As many nationalistic youths he was inspired by the Serbian Chetnik Organization. In February 1905 he joined the unit of Aksentije Bacetović-Baceta and operated in the Kozjak area, participating in several operations. After the death of Baceta in 1905, he returned to Belgrade where he finished his law studies. At this time he began working in journalism. He spent some time in Brussels. As a student, he was a founder and editor of the Slovenski jug magazine, and when he was unable to pay the rent for his apartment he slept in the office. In 1911, Ljuba Jovanović with two colleagues, Branko Božović and Bogdan Radenković, started a daily called Pijemont that had among its contributors well-known critics, poets, and writers, including Jovan Skerlić Milutin Bojić, Milan Rakić, Jovan Dučić, and others. Apart from tirelessly campaigning for pan-Serb unification, Pijemont offered a variety of political ideas, targeting corruption and discord in Serbia.

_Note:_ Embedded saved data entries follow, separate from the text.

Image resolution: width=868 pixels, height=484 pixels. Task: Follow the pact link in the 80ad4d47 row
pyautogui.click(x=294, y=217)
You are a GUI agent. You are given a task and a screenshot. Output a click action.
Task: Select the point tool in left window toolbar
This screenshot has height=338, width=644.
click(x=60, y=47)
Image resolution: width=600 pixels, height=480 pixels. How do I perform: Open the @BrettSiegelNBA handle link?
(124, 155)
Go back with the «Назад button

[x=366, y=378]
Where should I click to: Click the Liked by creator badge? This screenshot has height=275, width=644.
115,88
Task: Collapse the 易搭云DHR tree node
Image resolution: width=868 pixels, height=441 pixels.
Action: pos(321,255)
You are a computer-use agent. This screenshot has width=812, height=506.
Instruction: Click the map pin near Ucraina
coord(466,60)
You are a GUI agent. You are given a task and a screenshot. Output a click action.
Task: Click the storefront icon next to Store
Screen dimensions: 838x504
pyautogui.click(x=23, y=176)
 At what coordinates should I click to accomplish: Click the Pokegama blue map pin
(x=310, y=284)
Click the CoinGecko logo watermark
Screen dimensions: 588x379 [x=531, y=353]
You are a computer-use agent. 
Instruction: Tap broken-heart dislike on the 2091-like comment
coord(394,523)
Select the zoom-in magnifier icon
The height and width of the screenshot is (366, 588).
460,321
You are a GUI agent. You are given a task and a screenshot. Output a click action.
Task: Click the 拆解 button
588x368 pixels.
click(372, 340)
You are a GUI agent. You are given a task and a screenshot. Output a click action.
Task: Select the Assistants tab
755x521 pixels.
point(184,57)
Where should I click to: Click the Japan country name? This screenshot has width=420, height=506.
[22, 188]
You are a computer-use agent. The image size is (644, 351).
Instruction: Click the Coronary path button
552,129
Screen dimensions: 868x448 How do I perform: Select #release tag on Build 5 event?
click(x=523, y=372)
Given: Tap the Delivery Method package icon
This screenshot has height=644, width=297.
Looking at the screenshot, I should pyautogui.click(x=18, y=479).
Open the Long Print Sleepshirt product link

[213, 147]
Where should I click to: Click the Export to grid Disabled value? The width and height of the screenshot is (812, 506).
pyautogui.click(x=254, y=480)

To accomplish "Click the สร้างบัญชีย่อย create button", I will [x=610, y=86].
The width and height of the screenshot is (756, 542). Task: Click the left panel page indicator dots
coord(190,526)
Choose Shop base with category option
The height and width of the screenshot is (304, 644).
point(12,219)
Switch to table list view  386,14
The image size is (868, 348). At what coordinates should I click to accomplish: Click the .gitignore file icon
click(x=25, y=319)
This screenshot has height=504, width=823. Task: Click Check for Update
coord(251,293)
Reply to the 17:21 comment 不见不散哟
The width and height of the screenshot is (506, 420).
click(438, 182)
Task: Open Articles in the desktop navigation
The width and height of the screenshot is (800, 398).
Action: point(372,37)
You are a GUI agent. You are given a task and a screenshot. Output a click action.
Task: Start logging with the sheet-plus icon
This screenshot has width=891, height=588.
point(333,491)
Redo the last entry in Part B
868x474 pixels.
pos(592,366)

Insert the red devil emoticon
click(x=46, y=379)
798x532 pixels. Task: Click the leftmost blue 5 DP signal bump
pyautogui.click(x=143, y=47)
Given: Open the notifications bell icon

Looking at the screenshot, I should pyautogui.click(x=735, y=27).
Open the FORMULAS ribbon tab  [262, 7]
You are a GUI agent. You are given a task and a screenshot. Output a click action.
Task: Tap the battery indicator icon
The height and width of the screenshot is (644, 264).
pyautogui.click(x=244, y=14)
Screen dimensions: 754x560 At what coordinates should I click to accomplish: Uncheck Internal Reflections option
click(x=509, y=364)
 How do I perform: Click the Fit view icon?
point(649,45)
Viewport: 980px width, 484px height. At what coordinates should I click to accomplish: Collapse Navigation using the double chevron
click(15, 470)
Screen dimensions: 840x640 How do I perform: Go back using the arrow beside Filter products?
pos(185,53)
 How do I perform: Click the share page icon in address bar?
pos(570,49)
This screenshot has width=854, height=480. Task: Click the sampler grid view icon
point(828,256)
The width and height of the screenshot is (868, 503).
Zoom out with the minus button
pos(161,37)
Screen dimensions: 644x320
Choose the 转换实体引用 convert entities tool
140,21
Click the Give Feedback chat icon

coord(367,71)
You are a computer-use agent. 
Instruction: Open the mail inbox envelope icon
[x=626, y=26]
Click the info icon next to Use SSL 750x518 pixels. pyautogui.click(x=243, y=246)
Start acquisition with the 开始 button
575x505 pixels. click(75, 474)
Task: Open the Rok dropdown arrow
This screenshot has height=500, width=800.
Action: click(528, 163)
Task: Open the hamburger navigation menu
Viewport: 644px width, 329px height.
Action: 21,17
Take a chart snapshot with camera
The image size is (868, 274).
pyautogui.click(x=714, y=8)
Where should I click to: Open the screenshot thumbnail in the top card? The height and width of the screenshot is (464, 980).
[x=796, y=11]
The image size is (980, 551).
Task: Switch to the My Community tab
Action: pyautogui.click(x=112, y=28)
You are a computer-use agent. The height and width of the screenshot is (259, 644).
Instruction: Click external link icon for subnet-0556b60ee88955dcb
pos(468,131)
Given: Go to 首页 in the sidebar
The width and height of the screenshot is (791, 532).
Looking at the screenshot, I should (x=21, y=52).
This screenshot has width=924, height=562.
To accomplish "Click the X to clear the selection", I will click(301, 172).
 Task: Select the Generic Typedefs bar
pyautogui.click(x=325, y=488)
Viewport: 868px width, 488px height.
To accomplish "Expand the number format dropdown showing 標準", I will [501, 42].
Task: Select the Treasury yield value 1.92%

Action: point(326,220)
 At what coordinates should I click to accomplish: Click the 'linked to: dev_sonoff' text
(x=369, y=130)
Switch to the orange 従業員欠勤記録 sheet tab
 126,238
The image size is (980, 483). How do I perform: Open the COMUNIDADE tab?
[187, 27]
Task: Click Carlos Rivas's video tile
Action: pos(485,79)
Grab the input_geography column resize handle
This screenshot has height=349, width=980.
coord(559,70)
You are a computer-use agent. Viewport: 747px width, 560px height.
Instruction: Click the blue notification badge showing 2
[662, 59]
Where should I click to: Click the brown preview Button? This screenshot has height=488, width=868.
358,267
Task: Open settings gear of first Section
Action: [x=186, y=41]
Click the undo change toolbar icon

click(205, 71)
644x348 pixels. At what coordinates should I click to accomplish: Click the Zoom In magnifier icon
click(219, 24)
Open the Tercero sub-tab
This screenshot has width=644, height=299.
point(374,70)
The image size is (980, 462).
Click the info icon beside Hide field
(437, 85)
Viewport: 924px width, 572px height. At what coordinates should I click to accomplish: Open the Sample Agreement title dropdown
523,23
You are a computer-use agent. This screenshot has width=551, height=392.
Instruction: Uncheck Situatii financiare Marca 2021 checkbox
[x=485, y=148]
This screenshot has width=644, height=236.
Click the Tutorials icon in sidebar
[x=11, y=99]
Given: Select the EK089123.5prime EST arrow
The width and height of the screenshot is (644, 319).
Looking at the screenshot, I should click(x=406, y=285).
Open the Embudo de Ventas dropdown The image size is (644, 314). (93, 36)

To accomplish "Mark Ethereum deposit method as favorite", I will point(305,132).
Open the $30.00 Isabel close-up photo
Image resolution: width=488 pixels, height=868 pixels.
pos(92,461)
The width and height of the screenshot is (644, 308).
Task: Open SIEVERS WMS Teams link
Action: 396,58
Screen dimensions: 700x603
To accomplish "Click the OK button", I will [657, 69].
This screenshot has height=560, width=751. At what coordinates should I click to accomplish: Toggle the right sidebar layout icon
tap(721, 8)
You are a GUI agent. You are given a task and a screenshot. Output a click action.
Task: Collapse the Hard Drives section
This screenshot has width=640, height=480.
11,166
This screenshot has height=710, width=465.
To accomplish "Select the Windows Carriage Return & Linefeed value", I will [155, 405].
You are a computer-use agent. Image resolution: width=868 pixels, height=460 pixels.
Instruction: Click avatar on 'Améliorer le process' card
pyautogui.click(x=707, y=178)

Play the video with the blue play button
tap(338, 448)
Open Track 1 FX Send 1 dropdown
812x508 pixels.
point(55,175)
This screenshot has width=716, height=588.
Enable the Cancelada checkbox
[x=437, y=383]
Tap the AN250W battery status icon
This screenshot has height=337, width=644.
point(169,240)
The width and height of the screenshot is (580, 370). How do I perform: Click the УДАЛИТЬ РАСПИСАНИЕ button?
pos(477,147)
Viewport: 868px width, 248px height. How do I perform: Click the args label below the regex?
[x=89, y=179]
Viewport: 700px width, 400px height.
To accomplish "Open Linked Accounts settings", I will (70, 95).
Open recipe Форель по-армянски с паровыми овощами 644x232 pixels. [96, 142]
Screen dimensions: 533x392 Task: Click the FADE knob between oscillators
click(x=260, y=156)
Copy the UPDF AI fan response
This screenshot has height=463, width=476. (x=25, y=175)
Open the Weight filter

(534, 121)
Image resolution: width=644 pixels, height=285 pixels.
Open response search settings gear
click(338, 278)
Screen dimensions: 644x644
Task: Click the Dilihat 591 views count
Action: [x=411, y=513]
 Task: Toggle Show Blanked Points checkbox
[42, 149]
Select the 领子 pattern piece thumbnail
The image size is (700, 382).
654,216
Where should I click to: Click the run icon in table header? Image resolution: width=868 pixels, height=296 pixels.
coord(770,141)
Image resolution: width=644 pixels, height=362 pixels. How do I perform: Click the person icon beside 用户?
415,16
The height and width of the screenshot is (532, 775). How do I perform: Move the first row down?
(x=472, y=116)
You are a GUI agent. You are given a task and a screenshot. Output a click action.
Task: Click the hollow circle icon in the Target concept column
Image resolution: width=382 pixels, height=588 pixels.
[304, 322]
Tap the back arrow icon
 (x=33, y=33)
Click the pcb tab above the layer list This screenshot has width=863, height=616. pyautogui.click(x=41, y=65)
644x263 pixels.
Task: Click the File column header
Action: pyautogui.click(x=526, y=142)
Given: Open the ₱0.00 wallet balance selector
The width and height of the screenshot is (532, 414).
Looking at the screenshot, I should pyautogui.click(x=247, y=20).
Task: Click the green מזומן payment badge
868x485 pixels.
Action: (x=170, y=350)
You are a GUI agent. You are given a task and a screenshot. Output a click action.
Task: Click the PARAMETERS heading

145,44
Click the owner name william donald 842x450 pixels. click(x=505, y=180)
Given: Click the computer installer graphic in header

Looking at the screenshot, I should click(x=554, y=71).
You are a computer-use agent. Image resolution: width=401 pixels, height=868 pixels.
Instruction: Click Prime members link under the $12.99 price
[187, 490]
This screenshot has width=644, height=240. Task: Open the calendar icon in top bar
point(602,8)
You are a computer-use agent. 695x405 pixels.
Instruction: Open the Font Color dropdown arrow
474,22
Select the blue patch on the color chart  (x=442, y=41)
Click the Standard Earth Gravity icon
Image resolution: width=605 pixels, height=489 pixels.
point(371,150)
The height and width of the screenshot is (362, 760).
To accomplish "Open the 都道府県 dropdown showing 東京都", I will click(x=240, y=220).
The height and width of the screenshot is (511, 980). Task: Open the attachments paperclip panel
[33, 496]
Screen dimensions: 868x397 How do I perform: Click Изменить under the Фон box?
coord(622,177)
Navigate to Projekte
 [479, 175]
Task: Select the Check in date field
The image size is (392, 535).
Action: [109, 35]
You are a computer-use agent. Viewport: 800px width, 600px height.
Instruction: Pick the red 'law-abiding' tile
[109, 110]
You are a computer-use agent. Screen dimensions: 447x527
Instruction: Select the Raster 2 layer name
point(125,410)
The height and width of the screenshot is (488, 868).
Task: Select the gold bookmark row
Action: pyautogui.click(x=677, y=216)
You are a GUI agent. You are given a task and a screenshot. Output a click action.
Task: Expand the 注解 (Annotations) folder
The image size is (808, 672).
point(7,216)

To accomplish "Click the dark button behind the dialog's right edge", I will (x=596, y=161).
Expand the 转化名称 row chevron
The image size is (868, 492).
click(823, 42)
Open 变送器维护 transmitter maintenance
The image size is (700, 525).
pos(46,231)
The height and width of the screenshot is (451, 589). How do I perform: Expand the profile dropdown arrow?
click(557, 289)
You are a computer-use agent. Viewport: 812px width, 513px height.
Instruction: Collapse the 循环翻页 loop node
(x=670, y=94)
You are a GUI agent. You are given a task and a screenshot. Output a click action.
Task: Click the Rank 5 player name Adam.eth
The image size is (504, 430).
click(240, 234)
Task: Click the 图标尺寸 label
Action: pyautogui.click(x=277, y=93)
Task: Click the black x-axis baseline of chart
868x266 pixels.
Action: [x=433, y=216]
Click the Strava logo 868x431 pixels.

Ljuba was one of initiators of the establishment of the Black Hand (1911), and one of the founding members. Together with Bogdan Radenković and Vojislav Tankosić he wrote the constitution of the organization. The constitution was modeled after similar German secret nationalist associations and the Italian Carbonari. He founded the Pijemont magazine in August 1911.

He was mobilized in the First Balkan War and fought as a reserve officer. He participated in the Second Balkan War against Bulgaria in the summer of 1913 and was wounded in the knee in fighting around Veles. He was transported for treatment in Skopje, but the hospital was infected with cholera, from which he died on 25 June 1913. He was buried in Skopje, but the location of his remains is unknown.